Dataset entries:
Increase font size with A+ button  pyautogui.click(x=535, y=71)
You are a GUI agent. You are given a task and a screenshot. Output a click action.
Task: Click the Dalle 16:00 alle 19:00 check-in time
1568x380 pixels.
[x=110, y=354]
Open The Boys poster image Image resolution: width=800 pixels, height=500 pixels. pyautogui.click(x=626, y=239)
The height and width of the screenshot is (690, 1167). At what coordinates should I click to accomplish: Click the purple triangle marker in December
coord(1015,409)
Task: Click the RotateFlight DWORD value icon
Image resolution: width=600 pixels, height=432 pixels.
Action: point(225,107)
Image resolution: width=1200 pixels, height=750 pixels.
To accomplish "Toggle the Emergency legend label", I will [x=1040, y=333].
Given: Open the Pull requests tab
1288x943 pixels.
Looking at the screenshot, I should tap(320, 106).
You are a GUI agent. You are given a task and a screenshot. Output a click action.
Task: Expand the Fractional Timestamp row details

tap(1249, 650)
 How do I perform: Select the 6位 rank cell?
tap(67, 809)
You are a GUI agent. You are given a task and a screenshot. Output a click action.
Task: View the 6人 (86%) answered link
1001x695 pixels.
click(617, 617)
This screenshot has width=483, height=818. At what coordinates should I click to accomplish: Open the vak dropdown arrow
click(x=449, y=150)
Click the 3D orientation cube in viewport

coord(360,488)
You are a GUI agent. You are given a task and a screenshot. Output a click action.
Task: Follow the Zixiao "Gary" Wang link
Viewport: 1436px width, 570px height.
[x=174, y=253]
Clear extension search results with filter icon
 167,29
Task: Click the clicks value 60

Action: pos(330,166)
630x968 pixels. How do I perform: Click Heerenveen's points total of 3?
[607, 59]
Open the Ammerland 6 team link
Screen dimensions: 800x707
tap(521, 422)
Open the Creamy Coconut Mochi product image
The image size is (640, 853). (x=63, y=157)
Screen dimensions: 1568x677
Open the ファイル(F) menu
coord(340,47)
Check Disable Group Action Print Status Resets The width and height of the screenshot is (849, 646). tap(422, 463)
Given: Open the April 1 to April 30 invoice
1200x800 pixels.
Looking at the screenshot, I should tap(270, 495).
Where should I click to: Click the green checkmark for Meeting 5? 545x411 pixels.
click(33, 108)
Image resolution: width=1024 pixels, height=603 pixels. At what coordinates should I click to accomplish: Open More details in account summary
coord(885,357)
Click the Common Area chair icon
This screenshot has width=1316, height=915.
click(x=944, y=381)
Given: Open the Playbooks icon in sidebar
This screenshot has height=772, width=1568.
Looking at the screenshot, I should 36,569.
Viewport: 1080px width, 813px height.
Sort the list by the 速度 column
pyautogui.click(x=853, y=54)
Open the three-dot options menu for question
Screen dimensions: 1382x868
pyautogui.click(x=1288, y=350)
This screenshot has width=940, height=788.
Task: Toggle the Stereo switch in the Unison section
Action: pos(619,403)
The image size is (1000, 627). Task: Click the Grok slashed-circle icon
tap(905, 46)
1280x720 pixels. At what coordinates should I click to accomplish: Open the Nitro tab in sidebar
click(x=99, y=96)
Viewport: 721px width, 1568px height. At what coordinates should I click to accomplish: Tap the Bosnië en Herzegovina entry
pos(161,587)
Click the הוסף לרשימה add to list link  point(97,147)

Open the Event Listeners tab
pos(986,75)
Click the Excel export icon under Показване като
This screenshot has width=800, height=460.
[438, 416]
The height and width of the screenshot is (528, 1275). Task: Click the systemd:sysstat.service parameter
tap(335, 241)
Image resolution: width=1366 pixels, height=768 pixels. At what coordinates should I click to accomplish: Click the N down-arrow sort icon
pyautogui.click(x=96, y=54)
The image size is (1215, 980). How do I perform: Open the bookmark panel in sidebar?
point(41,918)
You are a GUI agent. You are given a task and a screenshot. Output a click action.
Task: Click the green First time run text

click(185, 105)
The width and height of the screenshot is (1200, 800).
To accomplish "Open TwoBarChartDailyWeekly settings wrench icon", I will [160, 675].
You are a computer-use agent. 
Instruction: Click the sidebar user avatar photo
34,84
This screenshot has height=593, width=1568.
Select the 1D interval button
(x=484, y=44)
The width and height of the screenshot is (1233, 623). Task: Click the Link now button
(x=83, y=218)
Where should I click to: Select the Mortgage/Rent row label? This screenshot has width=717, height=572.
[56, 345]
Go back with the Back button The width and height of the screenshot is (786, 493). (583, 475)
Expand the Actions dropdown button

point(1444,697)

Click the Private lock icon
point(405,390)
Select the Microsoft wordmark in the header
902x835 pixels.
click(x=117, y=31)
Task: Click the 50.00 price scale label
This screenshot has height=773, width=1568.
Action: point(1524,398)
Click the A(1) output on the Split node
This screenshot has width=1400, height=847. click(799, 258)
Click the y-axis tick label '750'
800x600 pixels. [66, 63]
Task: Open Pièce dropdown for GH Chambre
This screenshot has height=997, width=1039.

WORK TO BE COMPLETED: All lines of the data above must be returned exactly.

YOUR SOLUTION:
Increase font size with A+ button  pyautogui.click(x=535, y=71)
You are a GUI agent. You are given a task and a screenshot. Output a click action.
Task: Click the Dalle 16:00 alle 19:00 check-in time
1568x380 pixels.
[x=110, y=354]
Open The Boys poster image Image resolution: width=800 pixels, height=500 pixels. pyautogui.click(x=626, y=239)
The height and width of the screenshot is (690, 1167). At what coordinates should I click to accomplish: Click the purple triangle marker in December
coord(1015,409)
Task: Click the RotateFlight DWORD value icon
Image resolution: width=600 pixels, height=432 pixels.
Action: point(225,107)
Image resolution: width=1200 pixels, height=750 pixels.
To accomplish "Toggle the Emergency legend label", I will [x=1040, y=333].
Given: Open the Pull requests tab
1288x943 pixels.
Looking at the screenshot, I should tap(320, 106).
You are a GUI agent. You are given a task and a screenshot. Output a click action.
Task: Expand the Fractional Timestamp row details

tap(1249, 650)
 How do I perform: Select the 6位 rank cell?
tap(67, 809)
You are a GUI agent. You are given a task and a screenshot. Output a click action.
Task: View the 6人 (86%) answered link
1001x695 pixels.
click(617, 617)
This screenshot has width=483, height=818. At what coordinates should I click to accomplish: Open the vak dropdown arrow
click(x=449, y=150)
Click the 3D orientation cube in viewport

coord(360,488)
You are a GUI agent. You are given a task and a screenshot. Output a click action.
Task: Follow the Zixiao "Gary" Wang link
Viewport: 1436px width, 570px height.
[x=174, y=253]
Clear extension search results with filter icon
 167,29
Task: Click the clicks value 60

Action: pos(330,166)
630x968 pixels. How do I perform: Click Heerenveen's points total of 3?
[607, 59]
Open the Ammerland 6 team link
Screen dimensions: 800x707
tap(521, 422)
Open the Creamy Coconut Mochi product image
The image size is (640, 853). (x=63, y=157)
Screen dimensions: 1568x677
Open the ファイル(F) menu
coord(340,47)
Check Disable Group Action Print Status Resets The width and height of the screenshot is (849, 646). tap(422, 463)
Given: Open the April 1 to April 30 invoice
1200x800 pixels.
Looking at the screenshot, I should tap(270, 495).
Where should I click to: Click the green checkmark for Meeting 5? 545x411 pixels.
click(33, 108)
Image resolution: width=1024 pixels, height=603 pixels. At what coordinates should I click to accomplish: Open More details in account summary
coord(885,357)
Click the Common Area chair icon
This screenshot has width=1316, height=915.
click(x=944, y=381)
Given: Open the Playbooks icon in sidebar
This screenshot has height=772, width=1568.
Looking at the screenshot, I should 36,569.
Viewport: 1080px width, 813px height.
Sort the list by the 速度 column
pyautogui.click(x=853, y=54)
Open the three-dot options menu for question
Screen dimensions: 1382x868
pyautogui.click(x=1288, y=350)
This screenshot has width=940, height=788.
Task: Toggle the Stereo switch in the Unison section
Action: pos(619,403)
The image size is (1000, 627). Task: Click the Grok slashed-circle icon
tap(905, 46)
1280x720 pixels. At what coordinates should I click to accomplish: Open the Nitro tab in sidebar
click(x=99, y=96)
Viewport: 721px width, 1568px height. At what coordinates should I click to accomplish: Tap the Bosnië en Herzegovina entry
pos(161,587)
Click the הוסף לרשימה add to list link  point(97,147)

Open the Event Listeners tab
pos(986,75)
Click the Excel export icon under Показване като
This screenshot has width=800, height=460.
[438, 416]
The height and width of the screenshot is (528, 1275). Task: Click the systemd:sysstat.service parameter
tap(335, 241)
Image resolution: width=1366 pixels, height=768 pixels. At what coordinates should I click to accomplish: Click the N down-arrow sort icon
pyautogui.click(x=96, y=54)
The image size is (1215, 980). How do I perform: Open the bookmark panel in sidebar?
point(41,918)
You are a GUI agent. You are given a task and a screenshot. Output a click action.
Task: Click the green First time run text

click(185, 105)
The width and height of the screenshot is (1200, 800).
To accomplish "Open TwoBarChartDailyWeekly settings wrench icon", I will [160, 675].
You are a computer-use agent. 
Instruction: Click the sidebar user avatar photo
34,84
This screenshot has height=593, width=1568.
Select the 1D interval button
(x=484, y=44)
The width and height of the screenshot is (1233, 623). Task: Click the Link now button
(x=83, y=218)
Where should I click to: Select the Mortgage/Rent row label? This screenshot has width=717, height=572.
[56, 345]
Go back with the Back button The width and height of the screenshot is (786, 493). (583, 475)
Expand the Actions dropdown button

point(1444,697)

Click the Private lock icon
point(405,390)
Select the Microsoft wordmark in the header
902x835 pixels.
click(x=117, y=31)
Task: Click the 50.00 price scale label
This screenshot has height=773, width=1568.
Action: point(1524,398)
Click the A(1) output on the Split node
This screenshot has width=1400, height=847. click(799, 258)
Click the y-axis tick label '750'
800x600 pixels. [66, 63]
Task: Open Pièce dropdown for GH Chambre
This screenshot has height=997, width=1039.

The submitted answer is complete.